[Stored entries]
──────────

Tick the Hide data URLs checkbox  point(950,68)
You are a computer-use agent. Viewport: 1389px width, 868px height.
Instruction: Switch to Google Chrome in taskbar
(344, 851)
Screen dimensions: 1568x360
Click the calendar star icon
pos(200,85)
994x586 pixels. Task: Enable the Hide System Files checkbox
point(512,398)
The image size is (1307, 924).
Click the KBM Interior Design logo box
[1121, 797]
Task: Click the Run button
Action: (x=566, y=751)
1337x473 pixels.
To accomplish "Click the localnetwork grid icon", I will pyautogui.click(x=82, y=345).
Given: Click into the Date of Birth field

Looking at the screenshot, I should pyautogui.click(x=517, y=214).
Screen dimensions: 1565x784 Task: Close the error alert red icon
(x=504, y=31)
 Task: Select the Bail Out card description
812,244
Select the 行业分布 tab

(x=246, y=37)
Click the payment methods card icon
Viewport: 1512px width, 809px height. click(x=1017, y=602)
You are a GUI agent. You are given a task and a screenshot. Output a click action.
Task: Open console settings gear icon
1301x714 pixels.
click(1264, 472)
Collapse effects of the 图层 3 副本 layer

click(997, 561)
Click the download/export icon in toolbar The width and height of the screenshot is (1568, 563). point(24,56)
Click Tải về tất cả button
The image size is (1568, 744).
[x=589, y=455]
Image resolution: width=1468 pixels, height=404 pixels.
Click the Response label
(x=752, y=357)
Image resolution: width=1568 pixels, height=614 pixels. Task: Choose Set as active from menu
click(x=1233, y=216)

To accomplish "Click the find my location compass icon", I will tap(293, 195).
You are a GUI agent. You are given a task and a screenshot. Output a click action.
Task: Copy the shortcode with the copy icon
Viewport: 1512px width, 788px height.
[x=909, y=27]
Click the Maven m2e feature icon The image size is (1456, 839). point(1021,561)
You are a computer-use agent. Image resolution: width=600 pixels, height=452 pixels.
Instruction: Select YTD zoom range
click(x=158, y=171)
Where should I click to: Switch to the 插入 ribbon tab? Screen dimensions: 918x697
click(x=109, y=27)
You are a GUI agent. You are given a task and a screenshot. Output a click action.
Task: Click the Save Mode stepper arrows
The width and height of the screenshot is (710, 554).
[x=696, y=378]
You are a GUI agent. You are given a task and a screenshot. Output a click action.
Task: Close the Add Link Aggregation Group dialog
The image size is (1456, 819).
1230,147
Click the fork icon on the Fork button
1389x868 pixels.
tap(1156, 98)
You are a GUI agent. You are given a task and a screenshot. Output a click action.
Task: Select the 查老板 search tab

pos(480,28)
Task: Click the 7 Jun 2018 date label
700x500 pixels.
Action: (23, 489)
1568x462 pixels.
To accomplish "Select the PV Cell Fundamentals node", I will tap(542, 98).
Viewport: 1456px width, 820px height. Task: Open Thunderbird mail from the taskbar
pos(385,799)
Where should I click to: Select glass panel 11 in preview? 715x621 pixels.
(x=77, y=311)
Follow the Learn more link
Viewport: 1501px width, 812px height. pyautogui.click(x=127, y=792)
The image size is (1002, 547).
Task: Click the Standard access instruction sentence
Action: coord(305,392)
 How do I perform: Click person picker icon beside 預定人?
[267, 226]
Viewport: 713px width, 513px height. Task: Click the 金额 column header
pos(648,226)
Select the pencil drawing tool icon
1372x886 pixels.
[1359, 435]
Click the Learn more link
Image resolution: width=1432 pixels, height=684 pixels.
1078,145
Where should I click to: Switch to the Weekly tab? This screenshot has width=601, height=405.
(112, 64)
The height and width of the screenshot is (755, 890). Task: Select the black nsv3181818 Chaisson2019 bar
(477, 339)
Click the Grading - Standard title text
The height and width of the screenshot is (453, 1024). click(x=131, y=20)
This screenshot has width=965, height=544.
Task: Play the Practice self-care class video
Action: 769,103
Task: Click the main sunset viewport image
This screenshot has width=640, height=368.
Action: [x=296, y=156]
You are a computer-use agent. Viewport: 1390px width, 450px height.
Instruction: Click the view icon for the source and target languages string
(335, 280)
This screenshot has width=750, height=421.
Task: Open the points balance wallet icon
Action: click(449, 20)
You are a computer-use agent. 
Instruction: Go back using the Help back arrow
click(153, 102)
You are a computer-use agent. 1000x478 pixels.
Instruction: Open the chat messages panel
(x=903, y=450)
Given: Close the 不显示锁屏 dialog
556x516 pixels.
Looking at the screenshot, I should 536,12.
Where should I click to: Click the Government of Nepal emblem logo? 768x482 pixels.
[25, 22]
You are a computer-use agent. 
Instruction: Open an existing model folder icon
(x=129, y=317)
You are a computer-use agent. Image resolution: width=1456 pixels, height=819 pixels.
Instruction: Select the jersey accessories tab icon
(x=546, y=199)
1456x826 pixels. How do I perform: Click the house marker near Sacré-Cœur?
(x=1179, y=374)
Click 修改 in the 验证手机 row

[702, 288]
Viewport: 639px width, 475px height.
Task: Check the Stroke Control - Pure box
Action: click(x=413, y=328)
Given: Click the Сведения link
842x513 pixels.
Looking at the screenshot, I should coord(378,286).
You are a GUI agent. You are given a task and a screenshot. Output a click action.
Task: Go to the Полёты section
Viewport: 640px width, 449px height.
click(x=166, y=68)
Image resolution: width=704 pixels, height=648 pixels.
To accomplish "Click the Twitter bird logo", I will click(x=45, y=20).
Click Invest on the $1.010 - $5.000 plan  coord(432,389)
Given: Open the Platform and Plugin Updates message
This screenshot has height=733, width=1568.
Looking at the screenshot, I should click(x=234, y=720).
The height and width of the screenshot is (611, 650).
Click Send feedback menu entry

──────────

— PROBLEM DESCRIPTION —
Render the lines of the records above as a JSON list of strings, one string per line with blank lines omitted, starting at the line that contains "The height and width of the screenshot is (611, 650)." and continuing through the end of the records, both ends included.

— TASK ANSWER —
[
  "The height and width of the screenshot is (611, 650).",
  "Click Send feedback menu entry"
]